Data items:
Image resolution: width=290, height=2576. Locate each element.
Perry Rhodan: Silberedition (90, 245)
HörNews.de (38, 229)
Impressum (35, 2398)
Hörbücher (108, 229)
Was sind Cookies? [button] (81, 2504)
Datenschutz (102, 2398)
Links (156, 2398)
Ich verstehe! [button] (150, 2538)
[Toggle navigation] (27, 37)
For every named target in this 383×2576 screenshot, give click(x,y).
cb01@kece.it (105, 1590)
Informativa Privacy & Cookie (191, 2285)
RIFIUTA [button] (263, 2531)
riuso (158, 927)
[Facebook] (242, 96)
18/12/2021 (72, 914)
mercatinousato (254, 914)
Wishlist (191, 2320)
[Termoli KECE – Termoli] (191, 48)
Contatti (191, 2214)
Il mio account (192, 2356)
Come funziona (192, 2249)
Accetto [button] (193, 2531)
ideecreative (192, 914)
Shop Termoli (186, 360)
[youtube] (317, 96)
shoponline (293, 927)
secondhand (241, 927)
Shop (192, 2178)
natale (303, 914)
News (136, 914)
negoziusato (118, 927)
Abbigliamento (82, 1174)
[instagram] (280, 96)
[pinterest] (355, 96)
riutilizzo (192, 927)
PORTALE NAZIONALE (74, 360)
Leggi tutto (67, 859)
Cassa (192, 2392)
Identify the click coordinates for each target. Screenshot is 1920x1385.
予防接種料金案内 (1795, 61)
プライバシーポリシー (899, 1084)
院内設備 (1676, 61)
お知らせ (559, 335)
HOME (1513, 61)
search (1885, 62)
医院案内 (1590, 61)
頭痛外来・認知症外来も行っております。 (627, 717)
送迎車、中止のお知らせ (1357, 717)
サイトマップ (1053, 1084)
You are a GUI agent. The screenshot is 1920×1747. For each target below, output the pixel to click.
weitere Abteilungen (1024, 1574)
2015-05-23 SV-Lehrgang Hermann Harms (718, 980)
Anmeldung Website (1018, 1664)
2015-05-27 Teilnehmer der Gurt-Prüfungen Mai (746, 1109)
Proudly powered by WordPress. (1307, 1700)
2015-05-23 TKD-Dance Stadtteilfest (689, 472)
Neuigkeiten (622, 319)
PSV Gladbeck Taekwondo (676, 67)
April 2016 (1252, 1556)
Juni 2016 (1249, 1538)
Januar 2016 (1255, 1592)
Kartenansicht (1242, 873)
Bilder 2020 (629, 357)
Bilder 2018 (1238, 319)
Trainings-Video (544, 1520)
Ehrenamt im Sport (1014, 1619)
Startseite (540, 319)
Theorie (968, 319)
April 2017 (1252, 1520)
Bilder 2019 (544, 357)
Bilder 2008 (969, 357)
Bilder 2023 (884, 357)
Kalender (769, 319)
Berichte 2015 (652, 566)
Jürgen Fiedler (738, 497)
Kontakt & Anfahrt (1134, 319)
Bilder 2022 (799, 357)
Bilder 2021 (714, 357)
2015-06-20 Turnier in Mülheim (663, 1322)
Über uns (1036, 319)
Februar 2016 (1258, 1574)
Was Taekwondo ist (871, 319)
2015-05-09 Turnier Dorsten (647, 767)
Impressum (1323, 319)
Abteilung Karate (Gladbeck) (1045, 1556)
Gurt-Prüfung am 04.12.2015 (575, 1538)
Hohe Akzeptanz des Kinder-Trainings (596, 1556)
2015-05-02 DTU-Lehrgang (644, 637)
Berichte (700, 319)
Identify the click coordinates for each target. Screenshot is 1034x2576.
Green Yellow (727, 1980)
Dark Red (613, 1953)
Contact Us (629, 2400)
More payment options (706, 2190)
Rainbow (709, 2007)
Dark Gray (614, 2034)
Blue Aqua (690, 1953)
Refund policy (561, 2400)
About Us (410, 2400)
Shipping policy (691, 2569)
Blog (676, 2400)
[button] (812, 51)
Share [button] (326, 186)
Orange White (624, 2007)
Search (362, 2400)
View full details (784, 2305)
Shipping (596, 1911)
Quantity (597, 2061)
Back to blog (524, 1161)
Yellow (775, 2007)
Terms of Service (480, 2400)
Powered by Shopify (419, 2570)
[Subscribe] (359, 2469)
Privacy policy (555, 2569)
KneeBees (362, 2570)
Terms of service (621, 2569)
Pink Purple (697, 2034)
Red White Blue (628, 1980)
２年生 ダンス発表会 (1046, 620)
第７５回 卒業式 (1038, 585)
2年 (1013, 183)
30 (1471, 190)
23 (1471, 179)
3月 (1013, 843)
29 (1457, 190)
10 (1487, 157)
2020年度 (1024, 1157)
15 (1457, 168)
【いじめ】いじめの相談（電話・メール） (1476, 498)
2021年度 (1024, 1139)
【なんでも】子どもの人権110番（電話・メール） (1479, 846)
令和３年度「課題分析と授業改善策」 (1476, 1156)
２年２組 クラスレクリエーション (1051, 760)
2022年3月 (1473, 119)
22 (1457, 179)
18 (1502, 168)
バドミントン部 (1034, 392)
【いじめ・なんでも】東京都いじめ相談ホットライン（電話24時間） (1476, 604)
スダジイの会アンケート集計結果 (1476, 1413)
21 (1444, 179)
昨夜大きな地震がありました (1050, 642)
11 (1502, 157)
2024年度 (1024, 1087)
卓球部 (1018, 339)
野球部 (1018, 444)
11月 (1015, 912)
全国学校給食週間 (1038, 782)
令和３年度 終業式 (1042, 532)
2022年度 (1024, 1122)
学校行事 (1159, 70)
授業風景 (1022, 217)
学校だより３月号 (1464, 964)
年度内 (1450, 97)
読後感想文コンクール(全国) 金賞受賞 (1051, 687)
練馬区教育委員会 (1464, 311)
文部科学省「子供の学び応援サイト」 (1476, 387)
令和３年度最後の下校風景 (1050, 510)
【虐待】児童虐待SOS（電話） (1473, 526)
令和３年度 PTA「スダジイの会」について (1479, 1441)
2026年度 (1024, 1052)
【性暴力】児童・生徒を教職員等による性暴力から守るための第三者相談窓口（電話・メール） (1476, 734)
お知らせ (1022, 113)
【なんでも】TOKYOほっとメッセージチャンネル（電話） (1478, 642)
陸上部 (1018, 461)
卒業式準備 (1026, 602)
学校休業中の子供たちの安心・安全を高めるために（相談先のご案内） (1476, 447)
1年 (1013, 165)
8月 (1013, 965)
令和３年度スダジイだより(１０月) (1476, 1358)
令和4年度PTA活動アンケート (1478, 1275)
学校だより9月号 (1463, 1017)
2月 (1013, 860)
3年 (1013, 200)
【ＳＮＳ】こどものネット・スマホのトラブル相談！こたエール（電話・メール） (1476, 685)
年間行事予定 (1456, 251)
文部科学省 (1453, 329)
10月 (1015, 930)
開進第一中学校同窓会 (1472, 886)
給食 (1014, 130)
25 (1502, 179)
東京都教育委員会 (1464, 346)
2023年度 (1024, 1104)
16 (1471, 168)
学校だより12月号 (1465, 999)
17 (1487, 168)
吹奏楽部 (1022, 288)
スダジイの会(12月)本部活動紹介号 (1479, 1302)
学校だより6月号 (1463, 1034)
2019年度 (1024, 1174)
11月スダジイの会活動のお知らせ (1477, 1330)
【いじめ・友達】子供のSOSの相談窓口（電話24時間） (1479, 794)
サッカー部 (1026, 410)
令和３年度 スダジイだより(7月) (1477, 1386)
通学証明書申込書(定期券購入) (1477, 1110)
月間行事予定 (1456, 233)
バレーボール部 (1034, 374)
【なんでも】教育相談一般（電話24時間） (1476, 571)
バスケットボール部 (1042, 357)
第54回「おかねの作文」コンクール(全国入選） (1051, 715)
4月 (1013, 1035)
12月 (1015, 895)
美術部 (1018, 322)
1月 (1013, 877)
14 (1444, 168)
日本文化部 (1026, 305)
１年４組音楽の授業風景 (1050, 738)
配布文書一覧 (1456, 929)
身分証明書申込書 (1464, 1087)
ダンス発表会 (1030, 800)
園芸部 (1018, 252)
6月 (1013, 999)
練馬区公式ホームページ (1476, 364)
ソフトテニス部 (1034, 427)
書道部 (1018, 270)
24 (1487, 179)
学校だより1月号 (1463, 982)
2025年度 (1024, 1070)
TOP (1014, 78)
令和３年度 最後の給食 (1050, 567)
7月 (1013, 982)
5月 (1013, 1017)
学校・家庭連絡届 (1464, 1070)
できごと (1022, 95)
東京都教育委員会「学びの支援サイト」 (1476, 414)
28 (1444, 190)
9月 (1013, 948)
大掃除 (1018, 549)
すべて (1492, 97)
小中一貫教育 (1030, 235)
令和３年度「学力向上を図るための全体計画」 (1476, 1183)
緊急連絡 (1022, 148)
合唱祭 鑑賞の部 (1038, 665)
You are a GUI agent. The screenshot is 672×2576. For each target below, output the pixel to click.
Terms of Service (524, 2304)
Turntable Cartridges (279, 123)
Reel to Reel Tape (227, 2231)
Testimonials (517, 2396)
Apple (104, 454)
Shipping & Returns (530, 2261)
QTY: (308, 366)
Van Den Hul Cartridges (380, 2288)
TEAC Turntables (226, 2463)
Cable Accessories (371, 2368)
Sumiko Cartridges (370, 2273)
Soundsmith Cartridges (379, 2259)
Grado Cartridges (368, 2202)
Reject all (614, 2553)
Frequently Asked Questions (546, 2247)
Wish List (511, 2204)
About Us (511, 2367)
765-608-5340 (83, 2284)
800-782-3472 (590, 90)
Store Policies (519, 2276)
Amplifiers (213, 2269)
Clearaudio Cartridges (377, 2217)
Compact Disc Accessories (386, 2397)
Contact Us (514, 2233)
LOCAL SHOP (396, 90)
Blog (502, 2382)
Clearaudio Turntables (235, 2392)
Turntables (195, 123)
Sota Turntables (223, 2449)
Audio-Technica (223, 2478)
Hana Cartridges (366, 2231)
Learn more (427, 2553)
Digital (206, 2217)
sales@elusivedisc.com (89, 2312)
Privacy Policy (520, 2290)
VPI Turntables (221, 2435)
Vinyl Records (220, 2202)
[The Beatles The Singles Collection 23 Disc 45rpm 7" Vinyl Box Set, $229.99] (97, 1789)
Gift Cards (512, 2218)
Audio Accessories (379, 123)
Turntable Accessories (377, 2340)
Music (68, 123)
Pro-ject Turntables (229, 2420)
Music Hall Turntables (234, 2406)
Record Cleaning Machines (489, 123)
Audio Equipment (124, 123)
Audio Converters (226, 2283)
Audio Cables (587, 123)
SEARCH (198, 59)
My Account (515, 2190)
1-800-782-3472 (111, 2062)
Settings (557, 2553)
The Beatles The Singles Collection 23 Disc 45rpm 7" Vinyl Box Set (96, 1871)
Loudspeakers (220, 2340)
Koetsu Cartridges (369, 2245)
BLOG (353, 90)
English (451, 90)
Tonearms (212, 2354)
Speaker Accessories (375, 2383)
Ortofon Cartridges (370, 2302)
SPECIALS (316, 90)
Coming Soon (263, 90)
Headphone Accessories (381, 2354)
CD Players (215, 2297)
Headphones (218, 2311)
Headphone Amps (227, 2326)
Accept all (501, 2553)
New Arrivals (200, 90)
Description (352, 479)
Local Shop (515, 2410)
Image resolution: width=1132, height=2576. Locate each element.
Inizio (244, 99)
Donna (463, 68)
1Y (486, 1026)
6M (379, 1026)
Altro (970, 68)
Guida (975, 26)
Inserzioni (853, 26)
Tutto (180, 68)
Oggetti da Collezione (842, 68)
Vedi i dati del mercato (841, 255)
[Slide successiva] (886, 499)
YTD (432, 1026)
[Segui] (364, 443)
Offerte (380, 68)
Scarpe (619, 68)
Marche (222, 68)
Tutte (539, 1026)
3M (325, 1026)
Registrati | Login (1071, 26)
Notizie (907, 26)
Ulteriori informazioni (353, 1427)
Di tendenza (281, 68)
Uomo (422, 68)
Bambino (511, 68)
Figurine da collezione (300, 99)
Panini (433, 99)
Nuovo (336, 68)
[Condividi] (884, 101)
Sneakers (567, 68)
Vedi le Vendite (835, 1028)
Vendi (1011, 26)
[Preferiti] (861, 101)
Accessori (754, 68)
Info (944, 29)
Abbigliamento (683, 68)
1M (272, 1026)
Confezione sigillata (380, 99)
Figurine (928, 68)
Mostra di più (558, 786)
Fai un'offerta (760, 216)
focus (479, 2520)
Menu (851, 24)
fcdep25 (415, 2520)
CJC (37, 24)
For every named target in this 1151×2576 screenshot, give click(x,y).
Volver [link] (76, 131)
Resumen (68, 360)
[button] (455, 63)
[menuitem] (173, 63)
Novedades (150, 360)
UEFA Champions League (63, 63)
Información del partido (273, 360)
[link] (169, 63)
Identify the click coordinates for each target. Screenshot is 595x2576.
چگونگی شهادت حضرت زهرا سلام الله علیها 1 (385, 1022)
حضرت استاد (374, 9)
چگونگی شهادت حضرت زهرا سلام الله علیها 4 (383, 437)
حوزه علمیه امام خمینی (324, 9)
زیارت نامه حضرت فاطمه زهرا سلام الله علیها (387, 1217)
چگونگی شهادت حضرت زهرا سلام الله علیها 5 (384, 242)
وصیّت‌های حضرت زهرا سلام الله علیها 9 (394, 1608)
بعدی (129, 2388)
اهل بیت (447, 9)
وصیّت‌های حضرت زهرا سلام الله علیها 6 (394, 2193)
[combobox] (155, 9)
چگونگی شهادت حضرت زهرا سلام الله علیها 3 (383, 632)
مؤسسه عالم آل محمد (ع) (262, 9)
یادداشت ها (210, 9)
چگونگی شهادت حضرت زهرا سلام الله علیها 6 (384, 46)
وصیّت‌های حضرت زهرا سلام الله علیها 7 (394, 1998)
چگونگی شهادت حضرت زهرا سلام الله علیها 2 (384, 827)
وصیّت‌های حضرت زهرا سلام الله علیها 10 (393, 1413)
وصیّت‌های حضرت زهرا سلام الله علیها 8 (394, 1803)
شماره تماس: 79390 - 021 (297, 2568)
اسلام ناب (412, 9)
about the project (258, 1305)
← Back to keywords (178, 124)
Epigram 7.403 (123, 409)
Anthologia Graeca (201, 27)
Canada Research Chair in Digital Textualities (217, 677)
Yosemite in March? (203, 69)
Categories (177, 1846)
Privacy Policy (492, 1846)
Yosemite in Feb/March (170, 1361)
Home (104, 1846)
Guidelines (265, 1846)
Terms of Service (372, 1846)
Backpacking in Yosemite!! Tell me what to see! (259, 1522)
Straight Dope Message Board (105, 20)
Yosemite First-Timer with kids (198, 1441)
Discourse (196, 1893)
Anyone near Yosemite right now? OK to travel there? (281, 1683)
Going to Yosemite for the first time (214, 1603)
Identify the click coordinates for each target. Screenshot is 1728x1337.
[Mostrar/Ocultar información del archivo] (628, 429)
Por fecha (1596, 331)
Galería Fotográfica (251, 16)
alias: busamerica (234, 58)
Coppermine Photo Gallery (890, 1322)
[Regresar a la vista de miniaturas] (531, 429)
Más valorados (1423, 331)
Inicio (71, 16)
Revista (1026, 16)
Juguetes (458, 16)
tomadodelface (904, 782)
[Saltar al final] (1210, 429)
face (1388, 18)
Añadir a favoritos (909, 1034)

▶ _Exercise instructions_
Beginning at the first line of the records, retype exactly every line up to and including the one with "医院案内 (1590, 61)".

▶ _Task result_
Image resolution: width=290, height=2576. Locate each element.
Perry Rhodan: Silberedition (90, 245)
HörNews.de (38, 229)
Impressum (35, 2398)
Hörbücher (108, 229)
Was sind Cookies? [button] (81, 2504)
Datenschutz (102, 2398)
Links (156, 2398)
Ich verstehe! [button] (150, 2538)
[Toggle navigation] (27, 37)
For every named target in this 383×2576 screenshot, give click(x,y).
cb01@kece.it (105, 1590)
Informativa Privacy & Cookie (191, 2285)
RIFIUTA [button] (263, 2531)
riuso (158, 927)
[Facebook] (242, 96)
18/12/2021 (72, 914)
mercatinousato (254, 914)
Wishlist (191, 2320)
[Termoli KECE – Termoli] (191, 48)
Contatti (191, 2214)
Il mio account (192, 2356)
Come funziona (192, 2249)
Accetto [button] (193, 2531)
ideecreative (192, 914)
Shop Termoli (186, 360)
[youtube] (317, 96)
shoponline (293, 927)
secondhand (241, 927)
Shop (192, 2178)
natale (303, 914)
News (136, 914)
negoziusato (118, 927)
Abbigliamento (82, 1174)
[instagram] (280, 96)
[pinterest] (355, 96)
riutilizzo (192, 927)
PORTALE NAZIONALE (74, 360)
Leggi tutto (67, 859)
Cassa (192, 2392)
Identify the click coordinates for each target. Screenshot is 1920x1385.
予防接種料金案内 (1795, 61)
プライバシーポリシー (899, 1084)
院内設備 (1676, 61)
お知らせ (559, 335)
HOME (1513, 61)
search (1885, 62)
医院案内 (1590, 61)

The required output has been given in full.